During the first days of the scandal, my parents were convinced that the investigation was nothing more than a witch-hunt by the liberal press – an effort by the powerful media to destroy a president they hated and despised. I remember mom and dad bemoaning the vile intentions of the reporters at the Washington Post and the networks. In our household, President Nixon was the brave torch-bearer of freedom and decency and “the press” was the enemy. I was 10-years old at the time and, in my impressionable young mind, Nixon was a wounded hero – I wondered why those evil men didn’t just leave him alone.

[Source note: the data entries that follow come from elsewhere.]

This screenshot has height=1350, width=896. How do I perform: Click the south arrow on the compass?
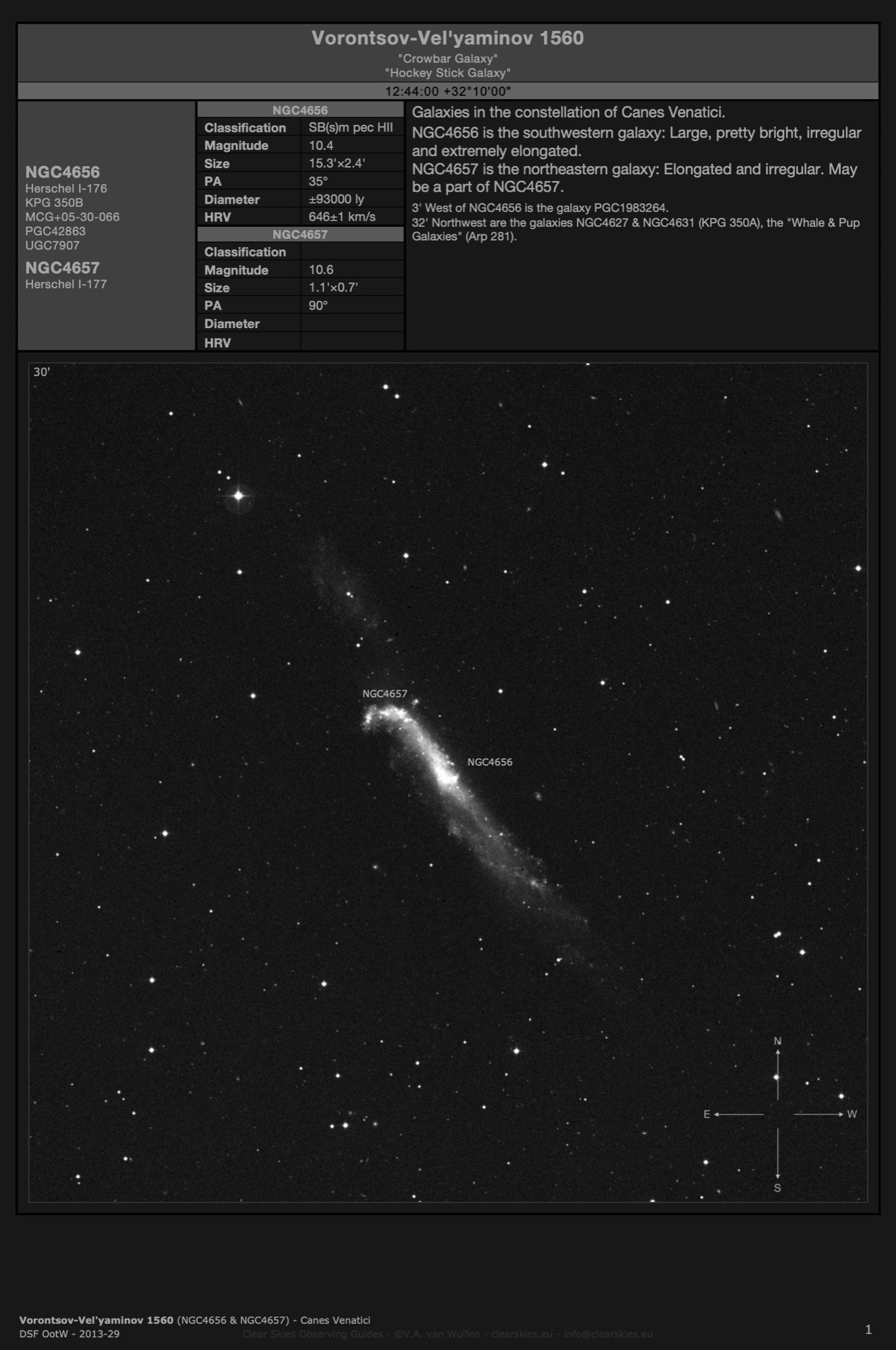(778, 1156)
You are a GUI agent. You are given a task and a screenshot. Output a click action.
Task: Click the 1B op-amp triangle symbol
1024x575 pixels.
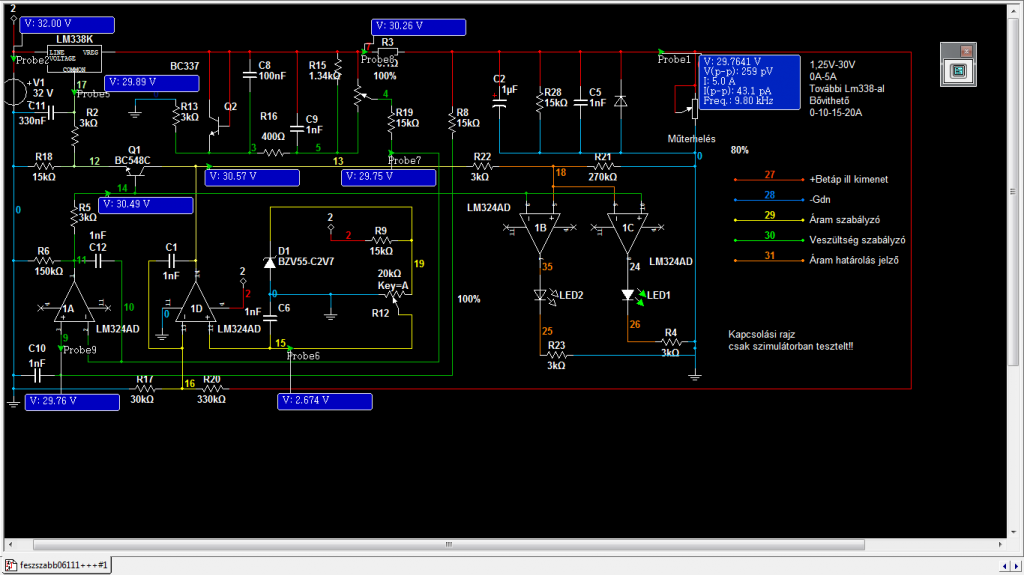(x=540, y=229)
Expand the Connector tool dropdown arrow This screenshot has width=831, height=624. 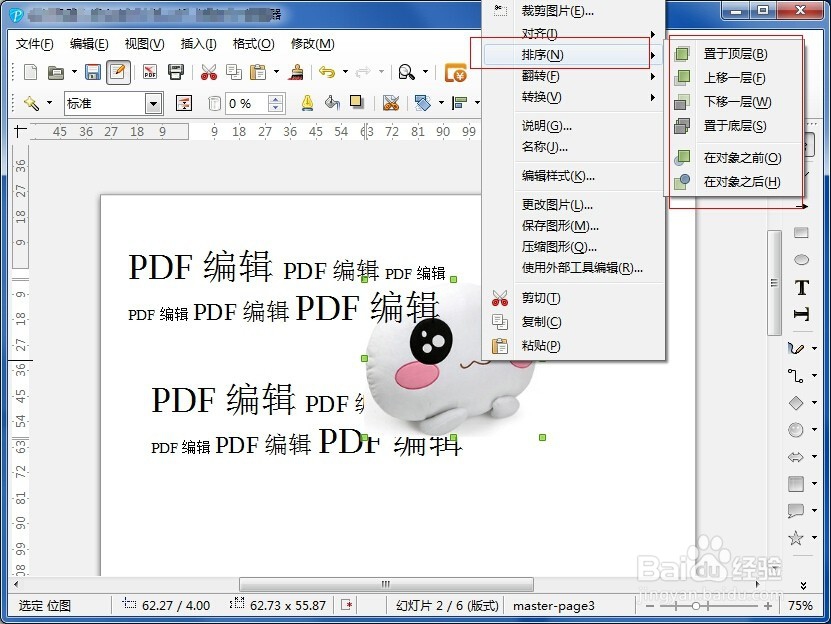[814, 377]
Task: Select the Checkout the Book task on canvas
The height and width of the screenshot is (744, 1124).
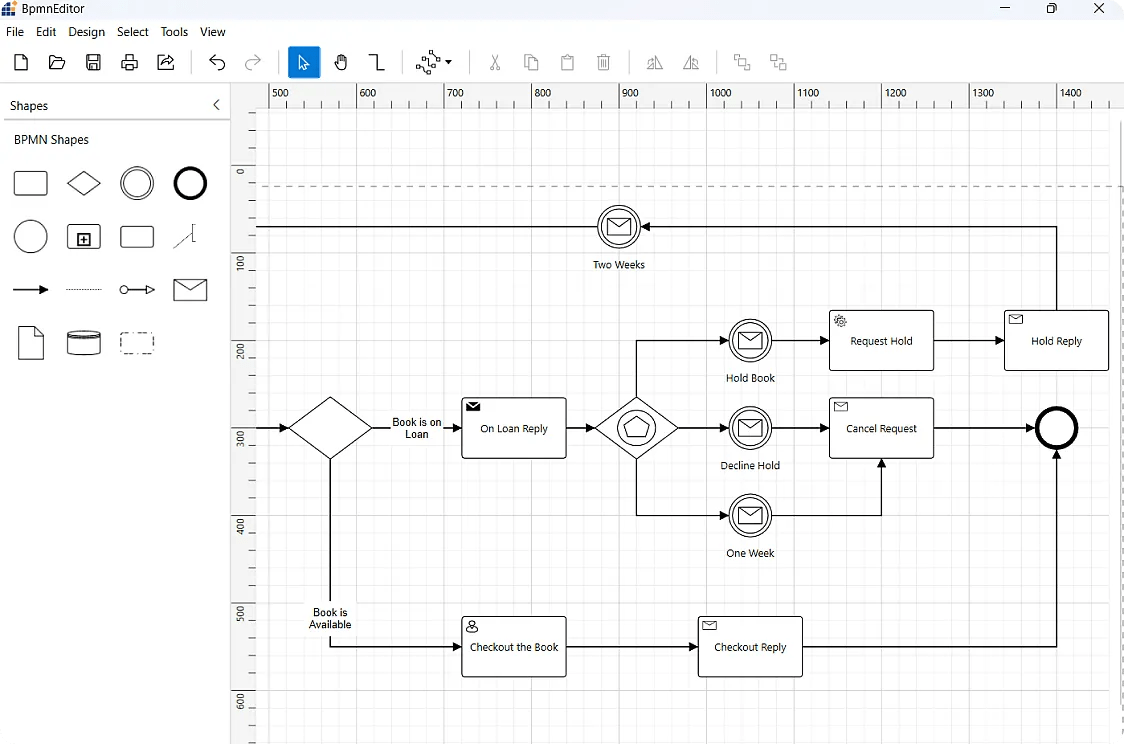Action: coord(514,646)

A year or so earlier, I wrote the president a letter. I taped to it an old tie-tack with an “R” insignia that I had found in my father’s junk drawer. My family’s last name is Redd – it seemed perfectly logical in my young mind that the president of the United States would love and wear that tie-tack, understanding that the “R” was for Richard. I was so very proud when I received a letter back from the president thanking me for the “attractive initialed tie-tac.” My parents didn’t even know that I had written the president. They were both surprised and proud when the letter from the White House arrived. My mom and dad told everyone how their little girl had affectionately sent President Nixon a scratched-up, old, used tie-tac, and how the president of the United States had answered.

Then came Watergate. Those days of pride and jubilation about our country being in good hands were over. The powerful, evil press had brought down a mighty man and all his goodness. I hated the media.

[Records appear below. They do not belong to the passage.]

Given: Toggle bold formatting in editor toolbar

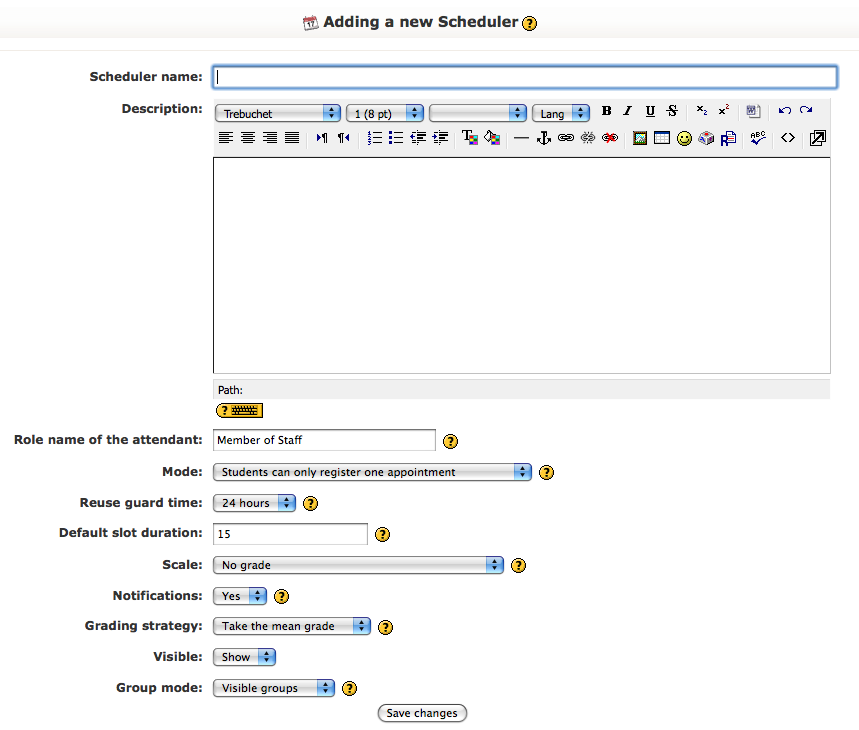Looking at the screenshot, I should [x=606, y=111].
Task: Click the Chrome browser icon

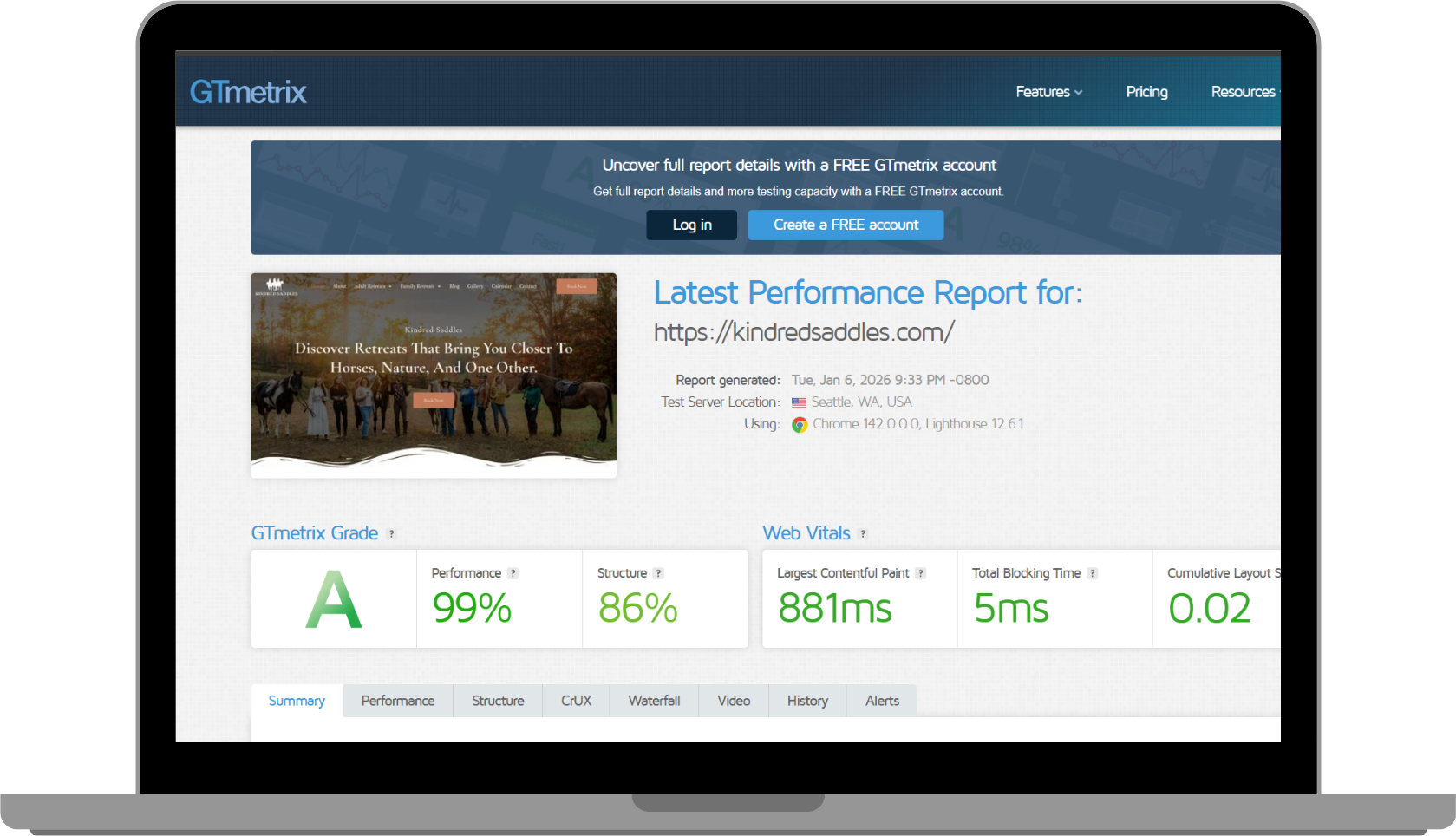Action: 800,424
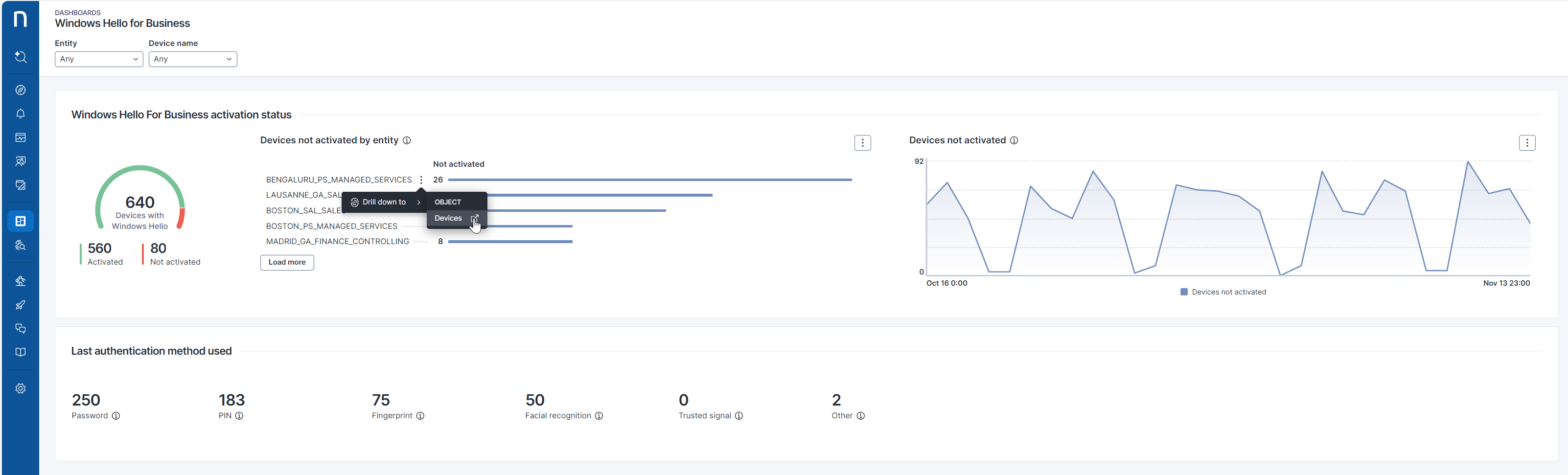This screenshot has height=475, width=1568.
Task: Choose Devices in the drill-down submenu
Action: [x=449, y=218]
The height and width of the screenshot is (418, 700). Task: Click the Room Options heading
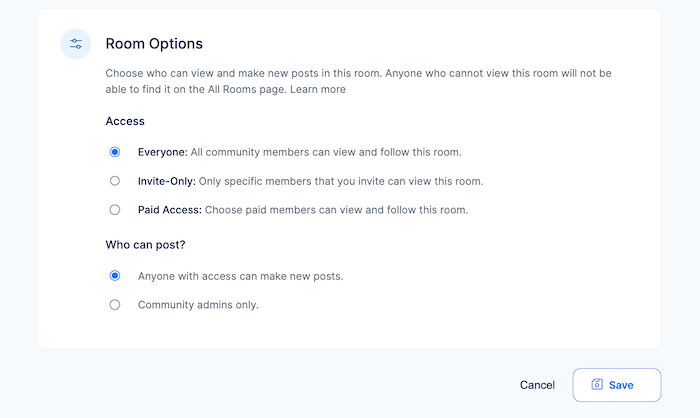click(154, 44)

As the years passed, mom and dad spoke less and less about President Nixon being a victim. We all came to realize that our hero had “done wrong.” It was no fun to come to grips with the fact that our beloved president had lied to us. I learned that Republicans and conservatives can be dishonest and corrupt too (imagine that!); I also began to highly value the role of the press in preserving integrity in government. The problem was, other than Watergate, I just didn’t see the press doing its job very often. I often found myself also wondering if those same reporters would have worked so fervently on their story had the president been a liberal Democrat.

I went on to study both politics and journalism in college at Troy State University. It is fascinating to me to observe and understand the intricate dance and posturing of politicians with each other and the media, and to analyze whether or not those in the press are maintaining what should be their constant position as an umpire – rather than participants – of the dance competition. All too often, I’ve seen members of the media enticed by the siren song – drunk with their own power – and assume the role of adoring partners with the politicians in an intimate tango at the expense of truth and duty to the American public.

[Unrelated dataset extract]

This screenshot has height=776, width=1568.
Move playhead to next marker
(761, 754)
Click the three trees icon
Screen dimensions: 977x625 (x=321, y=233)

Regardless of which candidate I vote for at any given time, first and foremost I am an American who expects politicians to adhere to truth, integrity, and constitutional principles. As a Christian, my allegiance is to Truth and the freedom it creates. As an American, my allegiance is to the Constitution of the United States and the liberty it protects. Truth and liberty were intricately woven into this definitive document for our government by our Founding Fathers. Upholding these principles is more important than protecting any one political party, politician or – as in the result of Watergate – any one president.

Joseph Farah, the founder of says it best, “The principal role of a free press in a free society is to serve as a watchdog on government.”

The importance of upholding truth and the Constitution is an important lesson I came to understand through the tears and heartbreak over a fallen hero 30 years ago. It’s a lesson America needs today, more than ever.